WHAT YOU ARE ASKED TO DO => Please retype the data below exactly, stopping after the line with "Medienimpulse: Bd. 53" and skipping every picture.

EXCERPTED DATA =>
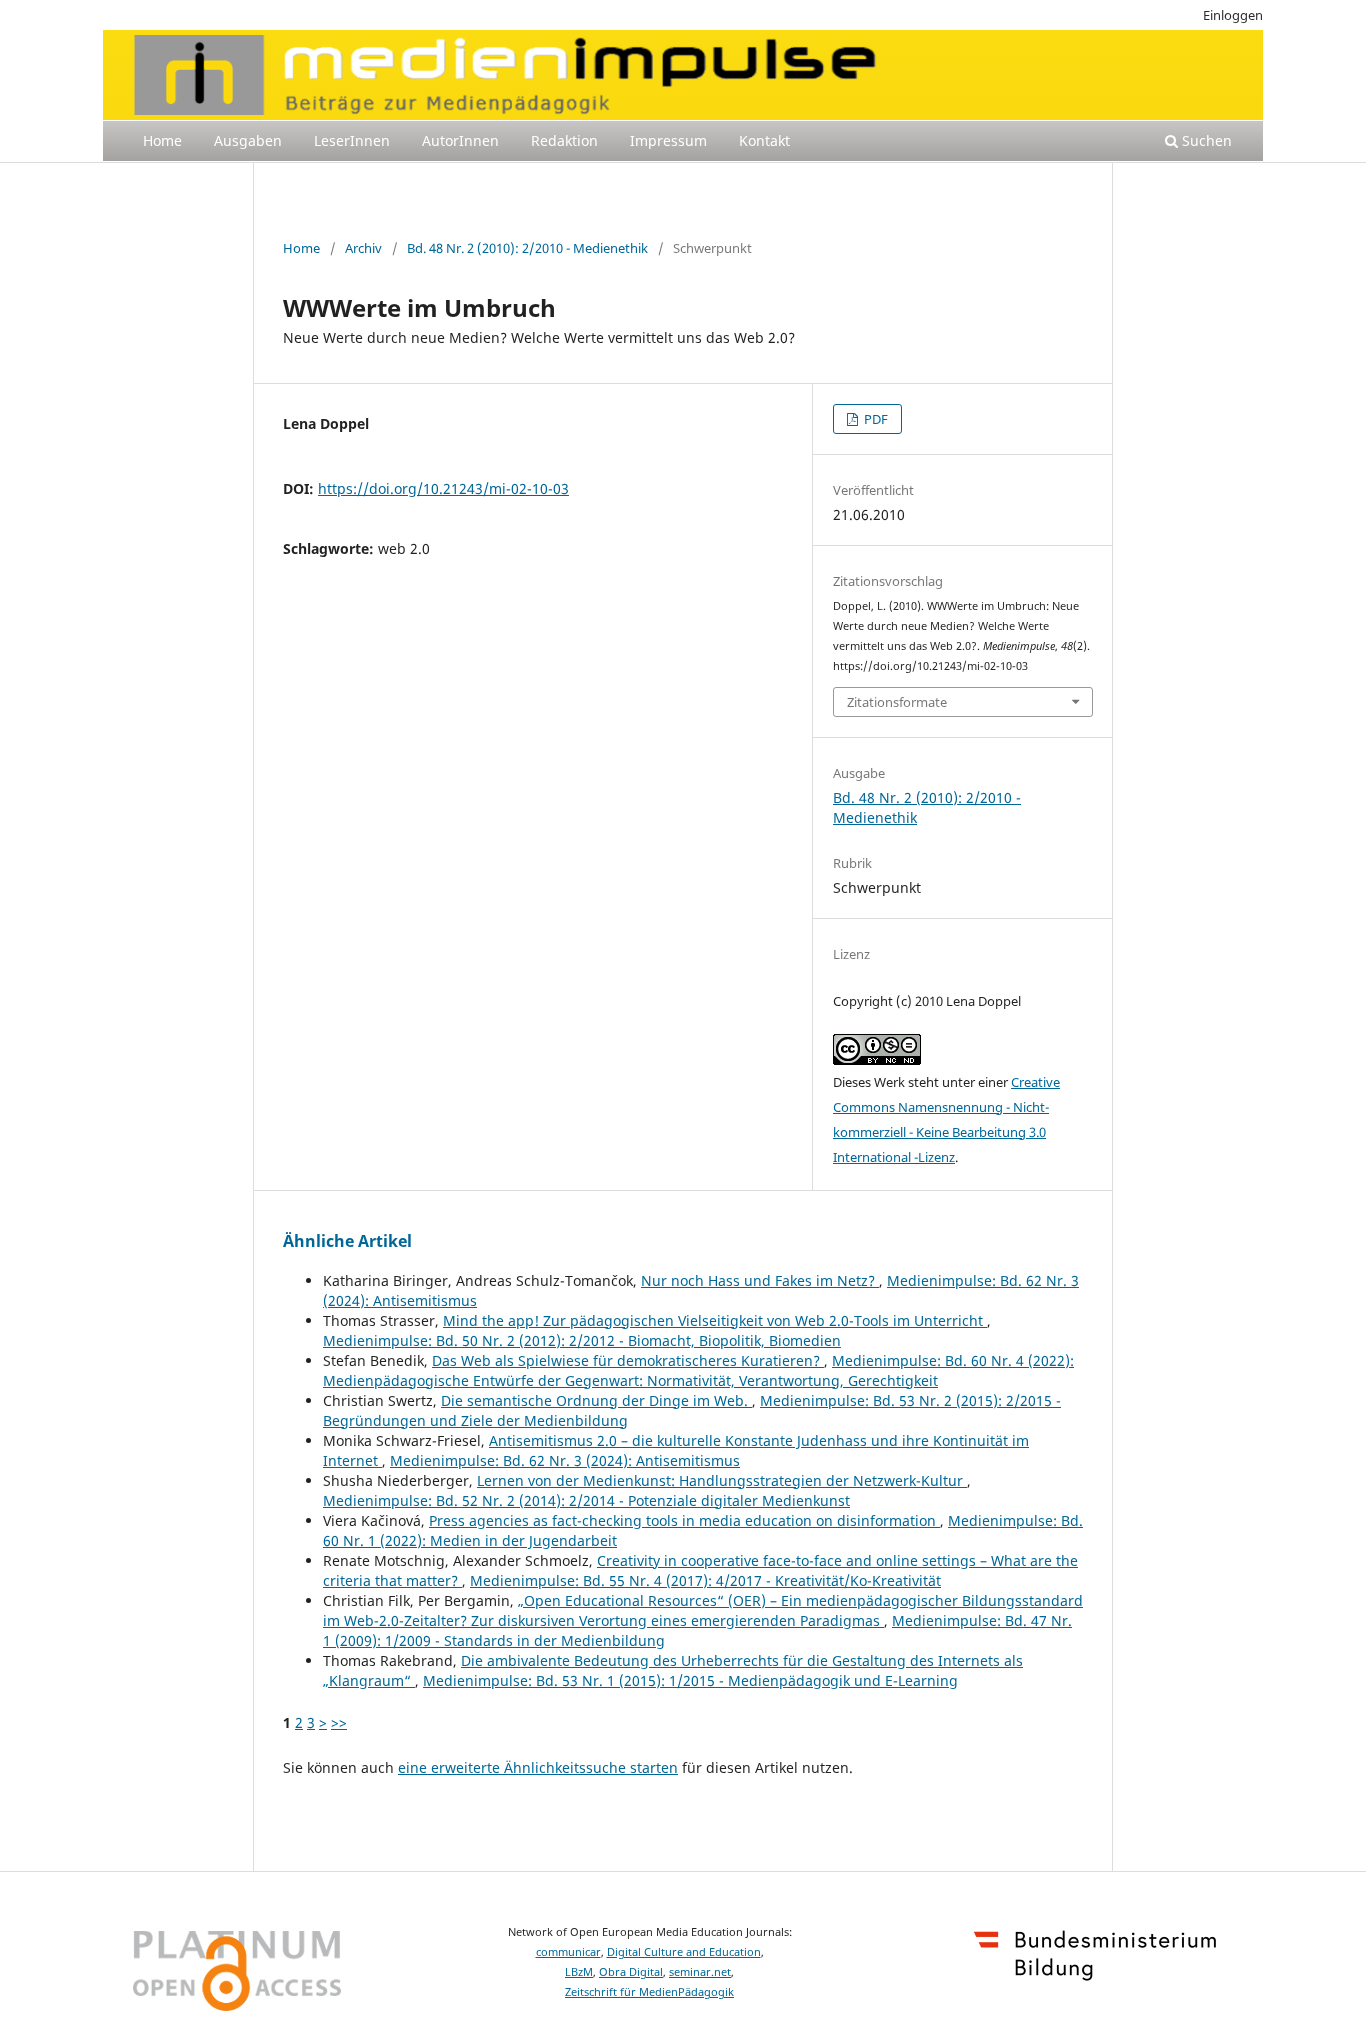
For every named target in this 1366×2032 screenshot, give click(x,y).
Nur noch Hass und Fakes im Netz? (760, 1280)
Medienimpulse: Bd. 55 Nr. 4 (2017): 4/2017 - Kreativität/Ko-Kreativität (705, 1580)
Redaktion (564, 140)
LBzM (579, 1972)
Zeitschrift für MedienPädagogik (649, 1992)
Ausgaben (248, 140)
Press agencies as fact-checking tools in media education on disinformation (684, 1520)
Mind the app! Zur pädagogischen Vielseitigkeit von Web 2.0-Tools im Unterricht (715, 1320)
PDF (874, 419)
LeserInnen (352, 140)
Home (162, 140)
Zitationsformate (897, 702)
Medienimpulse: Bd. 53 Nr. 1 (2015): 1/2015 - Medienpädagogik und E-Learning (690, 1680)
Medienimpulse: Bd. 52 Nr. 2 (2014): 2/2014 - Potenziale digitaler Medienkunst (586, 1500)
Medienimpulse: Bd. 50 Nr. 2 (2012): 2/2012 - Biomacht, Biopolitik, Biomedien (582, 1340)
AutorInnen (460, 140)
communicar (568, 1952)
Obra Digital (631, 1972)
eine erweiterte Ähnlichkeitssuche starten (538, 1767)
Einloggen (1233, 15)
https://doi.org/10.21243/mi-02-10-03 (443, 488)
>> (339, 1722)
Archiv (363, 248)
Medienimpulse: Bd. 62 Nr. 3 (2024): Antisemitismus (565, 1460)
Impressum (668, 140)
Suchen (1205, 140)
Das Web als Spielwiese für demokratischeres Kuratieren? (628, 1360)
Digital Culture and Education (684, 1952)
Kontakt (764, 140)
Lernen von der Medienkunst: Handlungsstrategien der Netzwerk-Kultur (722, 1480)
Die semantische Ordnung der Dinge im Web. (596, 1400)
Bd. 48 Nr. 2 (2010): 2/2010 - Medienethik (527, 248)
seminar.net (700, 1972)
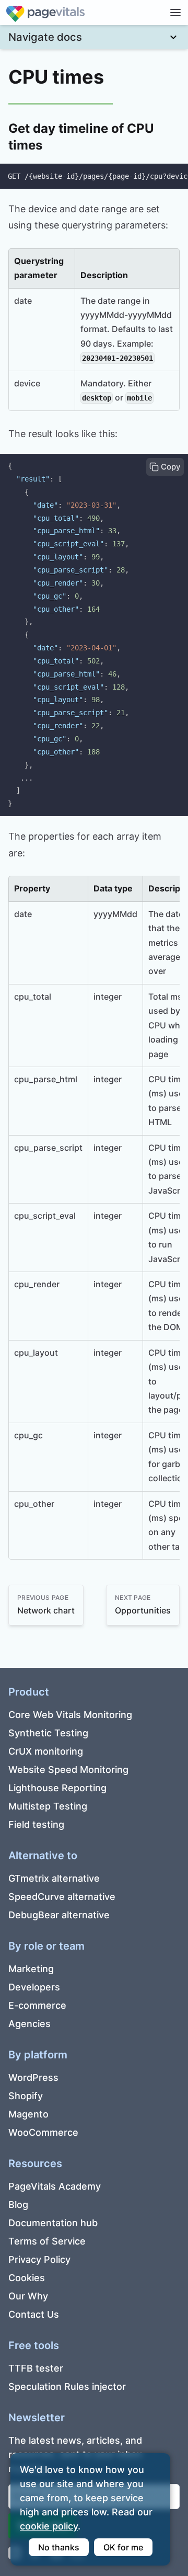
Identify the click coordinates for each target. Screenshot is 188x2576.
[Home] (45, 12)
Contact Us (33, 2314)
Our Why (28, 2296)
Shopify (25, 2095)
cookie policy (49, 2526)
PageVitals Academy (54, 2186)
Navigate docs (45, 36)
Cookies (26, 2277)
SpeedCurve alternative (61, 1896)
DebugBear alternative (59, 1914)
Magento (28, 2114)
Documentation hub (53, 2222)
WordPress (33, 2077)
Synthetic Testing (48, 1732)
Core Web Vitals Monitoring (70, 1714)
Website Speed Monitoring (68, 1769)
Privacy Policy (39, 2259)
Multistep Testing (47, 1806)
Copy (170, 467)
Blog (18, 2204)
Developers (34, 1987)
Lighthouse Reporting (57, 1787)
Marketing (31, 1968)
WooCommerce (43, 2132)
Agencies (29, 2023)
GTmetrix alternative (54, 1878)
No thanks (58, 2547)
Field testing (36, 1824)
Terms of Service (47, 2241)
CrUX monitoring (45, 1751)
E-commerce (37, 2005)
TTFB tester (35, 2368)
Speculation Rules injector (67, 2386)
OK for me (123, 2547)
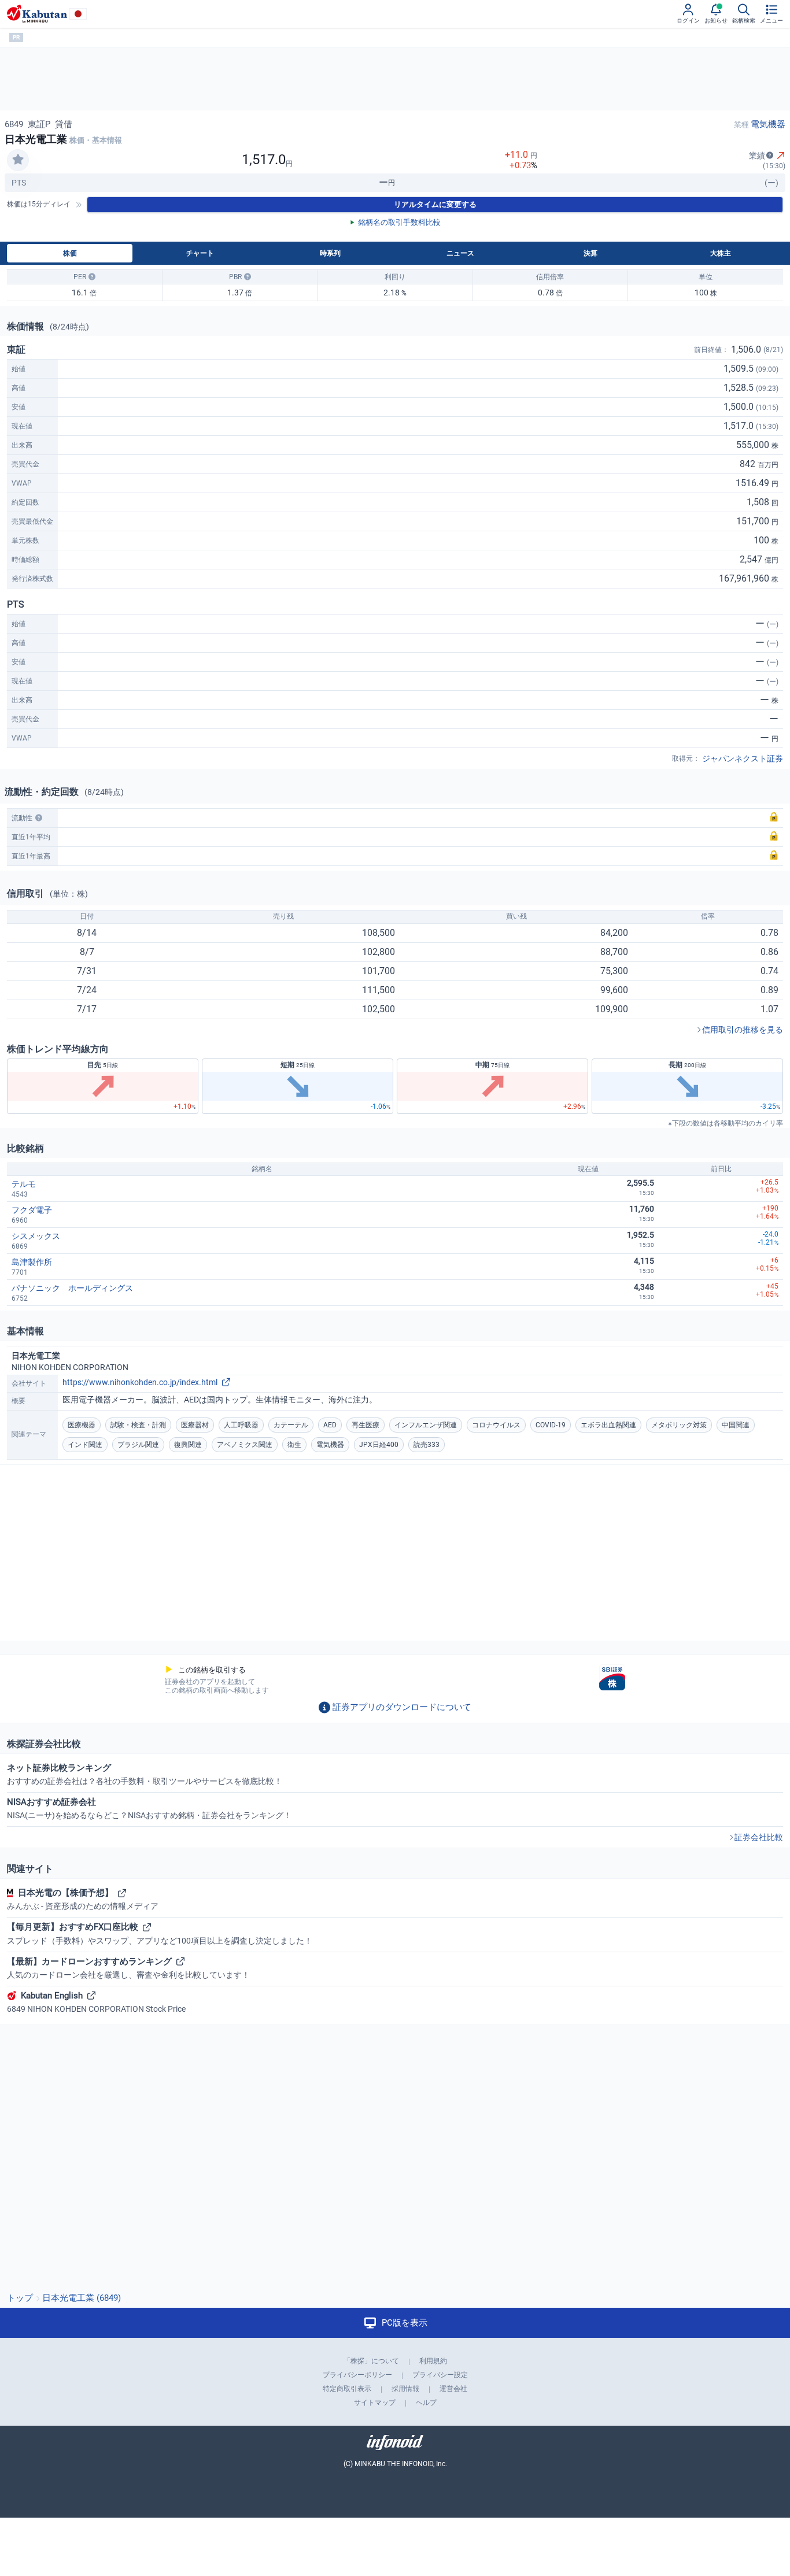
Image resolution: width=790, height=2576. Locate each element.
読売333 (427, 1445)
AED (330, 1425)
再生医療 (365, 1425)
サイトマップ (375, 2403)
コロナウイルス (496, 1425)
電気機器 (768, 124)
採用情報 (405, 2389)
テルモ (24, 1184)
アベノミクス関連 (244, 1445)
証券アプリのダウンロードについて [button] (402, 1707)
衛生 (294, 1445)
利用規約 (433, 2361)
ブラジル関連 (138, 1445)
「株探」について (371, 2361)
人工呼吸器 (241, 1425)
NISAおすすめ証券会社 (149, 1808)
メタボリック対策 (679, 1425)
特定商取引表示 (347, 2389)
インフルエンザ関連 (425, 1425)
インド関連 (85, 1445)
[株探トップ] (37, 14)
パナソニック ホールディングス (72, 1288)
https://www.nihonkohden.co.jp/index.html (139, 1382)
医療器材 (195, 1425)
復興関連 (188, 1445)
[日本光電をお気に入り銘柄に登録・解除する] (18, 160)
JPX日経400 (378, 1445)
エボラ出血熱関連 (608, 1425)
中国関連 (736, 1425)
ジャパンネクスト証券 (742, 758)
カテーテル (291, 1425)
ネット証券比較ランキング (144, 1774)
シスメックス (36, 1236)
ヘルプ (426, 2403)
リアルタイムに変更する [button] (435, 204)
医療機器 (81, 1425)
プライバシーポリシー (357, 2375)
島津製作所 (32, 1262)
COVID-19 (551, 1425)
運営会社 (453, 2389)
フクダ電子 (32, 1210)
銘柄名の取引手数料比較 (399, 222)
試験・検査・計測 (138, 1425)
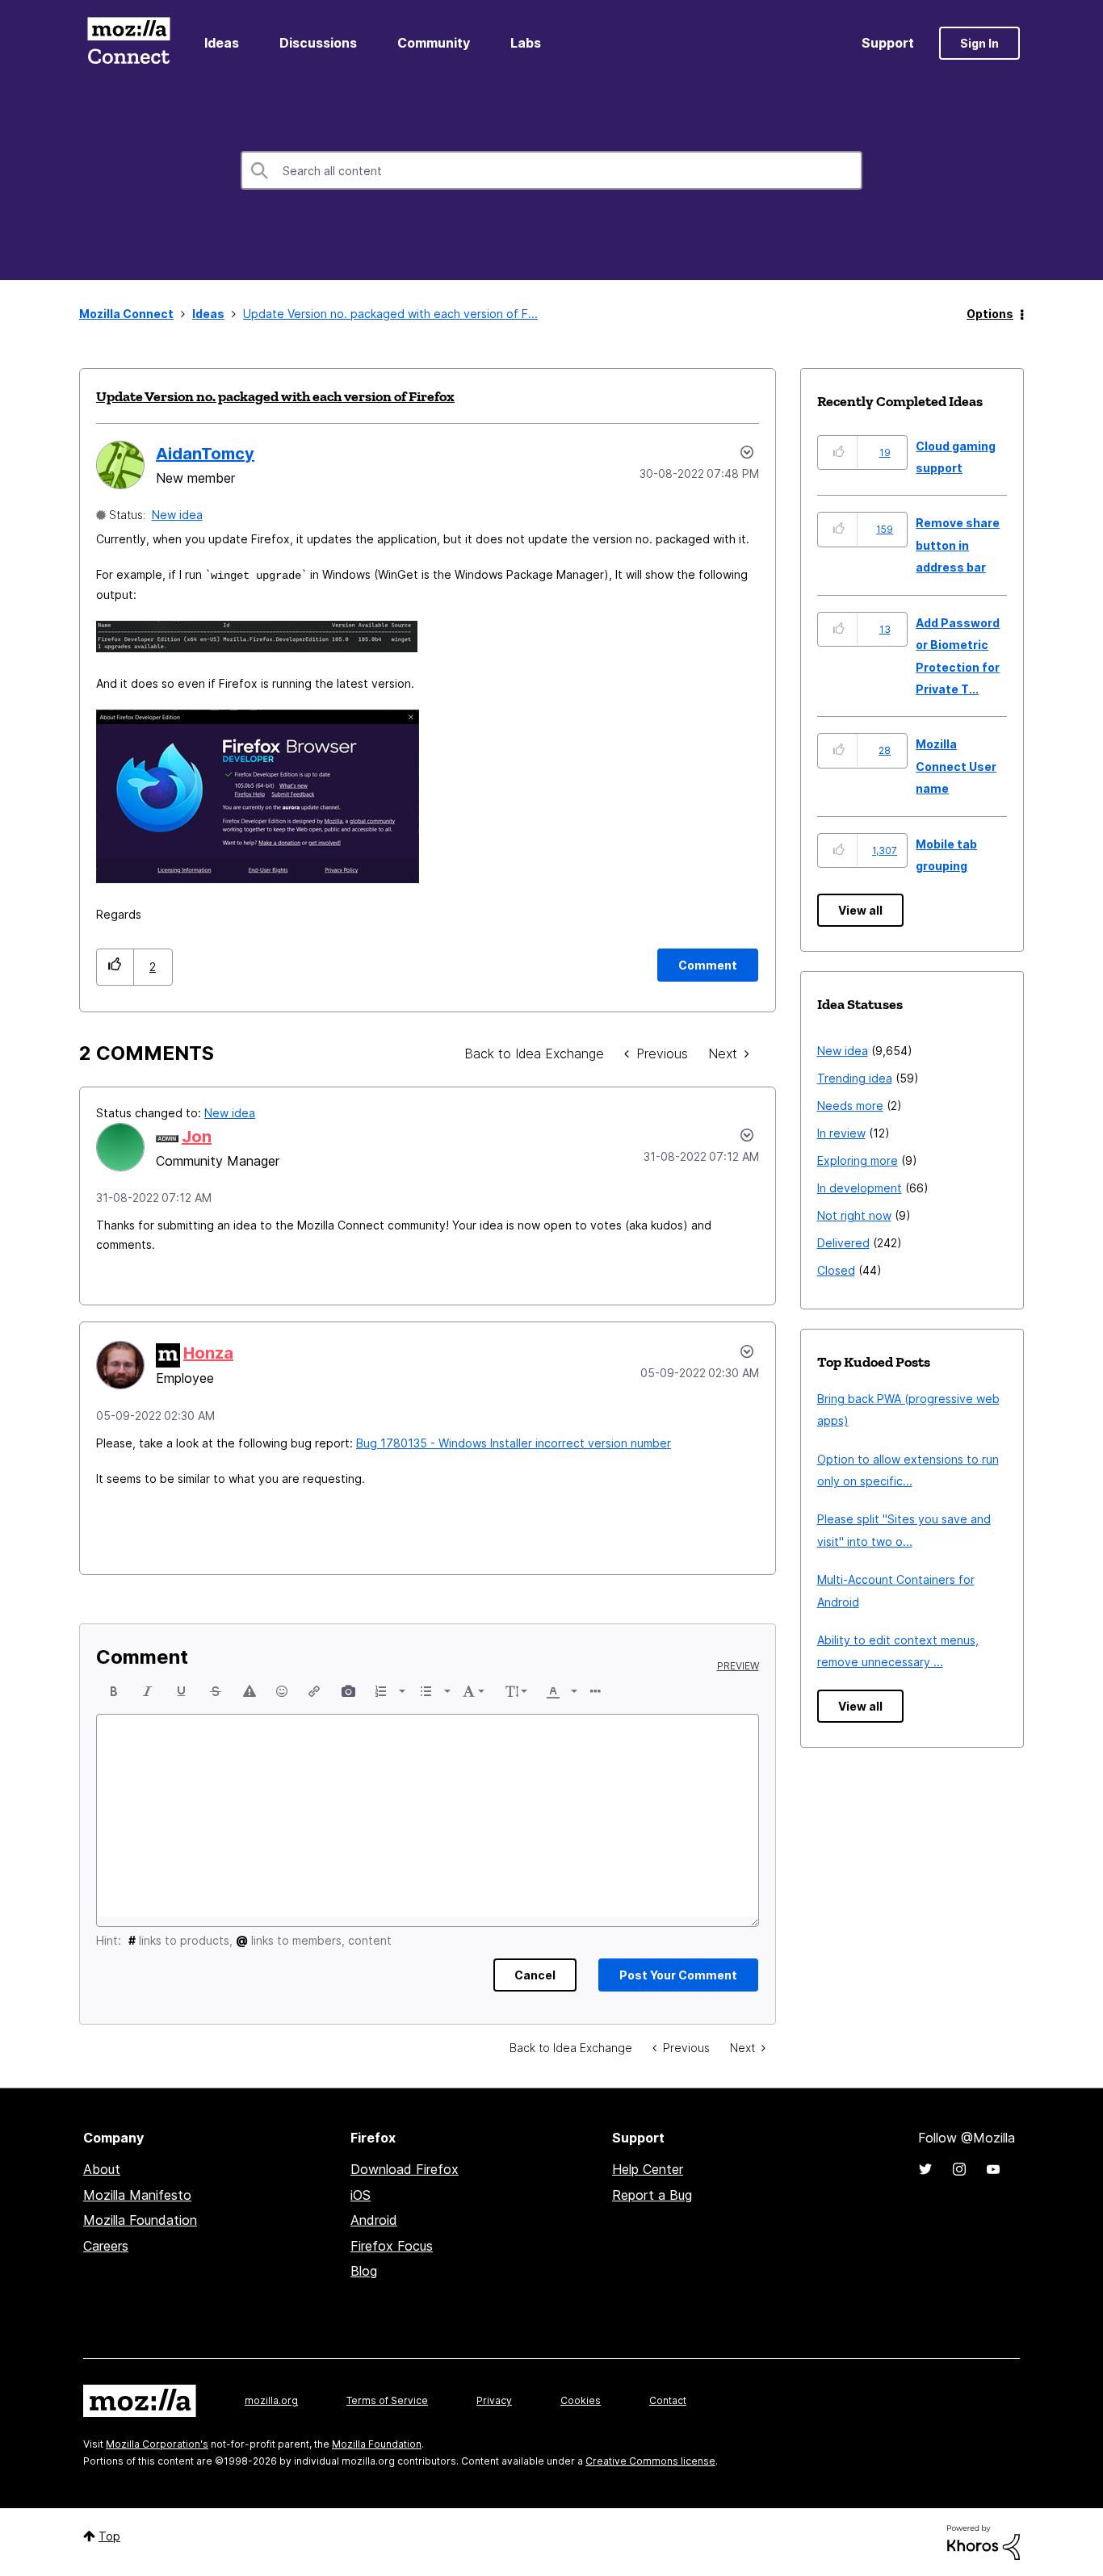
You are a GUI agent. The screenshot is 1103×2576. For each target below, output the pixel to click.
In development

ANSWER TO THIS TASK =>
For every named target in this 1366×2032 screenshot, give click(x,y).
Nur noch Hass und Fakes im Netz? (760, 1280)
Medienimpulse: Bd. 55 Nr. 4 (2017): 4/2017 - Kreativität/Ko-Kreativität (705, 1580)
Redaktion (564, 140)
LBzM (579, 1972)
Zeitschrift für MedienPädagogik (649, 1992)
Ausgaben (248, 140)
Press agencies as fact-checking tools in media education on disinformation (684, 1520)
Mind the app! Zur pädagogischen Vielseitigkeit von Web 2.0-Tools im Unterricht (715, 1320)
PDF (874, 419)
LeserInnen (352, 140)
Home (162, 140)
Zitationsformate (897, 702)
Medienimpulse: Bd. 53 Nr. 1 (2015): 1/2015 - Medienpädagogik und E-Learning (690, 1680)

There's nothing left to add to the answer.